• Aim: Report how many lines of the records contain the word "radio". Give only the number.

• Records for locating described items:
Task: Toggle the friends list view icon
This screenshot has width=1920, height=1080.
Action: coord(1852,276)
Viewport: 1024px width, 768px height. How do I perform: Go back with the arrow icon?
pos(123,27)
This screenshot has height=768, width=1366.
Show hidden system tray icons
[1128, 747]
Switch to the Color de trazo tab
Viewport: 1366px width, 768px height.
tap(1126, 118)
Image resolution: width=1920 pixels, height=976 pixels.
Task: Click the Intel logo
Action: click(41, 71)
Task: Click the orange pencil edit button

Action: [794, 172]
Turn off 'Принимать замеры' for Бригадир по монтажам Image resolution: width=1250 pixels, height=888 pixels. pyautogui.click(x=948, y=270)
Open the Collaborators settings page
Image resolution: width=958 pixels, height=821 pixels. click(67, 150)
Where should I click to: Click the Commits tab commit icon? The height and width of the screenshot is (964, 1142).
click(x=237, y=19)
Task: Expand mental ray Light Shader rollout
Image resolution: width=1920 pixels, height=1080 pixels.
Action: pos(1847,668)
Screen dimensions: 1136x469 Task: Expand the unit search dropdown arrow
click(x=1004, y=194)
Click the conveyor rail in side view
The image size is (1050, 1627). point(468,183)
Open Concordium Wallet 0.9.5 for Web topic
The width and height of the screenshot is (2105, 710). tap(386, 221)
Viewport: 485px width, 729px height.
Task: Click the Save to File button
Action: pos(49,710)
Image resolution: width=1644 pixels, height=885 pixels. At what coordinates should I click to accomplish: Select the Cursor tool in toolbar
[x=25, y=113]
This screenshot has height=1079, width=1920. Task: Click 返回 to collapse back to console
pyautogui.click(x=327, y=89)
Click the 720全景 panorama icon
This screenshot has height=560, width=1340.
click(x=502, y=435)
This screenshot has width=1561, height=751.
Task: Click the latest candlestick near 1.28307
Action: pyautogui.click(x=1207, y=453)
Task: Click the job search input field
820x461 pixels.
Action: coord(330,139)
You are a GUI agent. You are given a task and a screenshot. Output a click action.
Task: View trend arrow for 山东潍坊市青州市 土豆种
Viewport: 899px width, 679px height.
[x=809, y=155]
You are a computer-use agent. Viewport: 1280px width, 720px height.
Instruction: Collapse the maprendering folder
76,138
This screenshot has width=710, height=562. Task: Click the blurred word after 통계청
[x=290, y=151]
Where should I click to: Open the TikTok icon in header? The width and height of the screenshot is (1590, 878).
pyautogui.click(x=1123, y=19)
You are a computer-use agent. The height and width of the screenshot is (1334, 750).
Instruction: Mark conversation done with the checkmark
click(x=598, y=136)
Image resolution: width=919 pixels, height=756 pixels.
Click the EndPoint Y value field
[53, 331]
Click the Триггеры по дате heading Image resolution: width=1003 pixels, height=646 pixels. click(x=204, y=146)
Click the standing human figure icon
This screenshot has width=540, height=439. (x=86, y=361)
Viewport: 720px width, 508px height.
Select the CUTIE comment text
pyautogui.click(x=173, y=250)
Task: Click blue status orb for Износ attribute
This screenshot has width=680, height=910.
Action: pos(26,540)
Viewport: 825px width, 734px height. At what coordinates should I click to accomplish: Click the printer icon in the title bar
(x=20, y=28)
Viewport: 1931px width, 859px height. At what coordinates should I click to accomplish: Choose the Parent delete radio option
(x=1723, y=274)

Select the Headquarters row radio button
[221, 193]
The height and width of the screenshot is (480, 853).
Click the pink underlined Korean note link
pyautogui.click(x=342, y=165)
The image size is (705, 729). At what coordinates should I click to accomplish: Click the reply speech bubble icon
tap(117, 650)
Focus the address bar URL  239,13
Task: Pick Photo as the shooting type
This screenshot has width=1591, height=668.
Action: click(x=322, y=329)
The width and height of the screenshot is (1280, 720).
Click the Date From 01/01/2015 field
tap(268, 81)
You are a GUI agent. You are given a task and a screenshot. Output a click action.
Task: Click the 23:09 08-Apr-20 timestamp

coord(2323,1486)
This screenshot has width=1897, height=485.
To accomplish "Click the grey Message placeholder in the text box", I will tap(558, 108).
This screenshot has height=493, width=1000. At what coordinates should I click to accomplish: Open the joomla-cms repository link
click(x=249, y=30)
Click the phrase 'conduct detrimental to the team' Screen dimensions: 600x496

• The answer: 2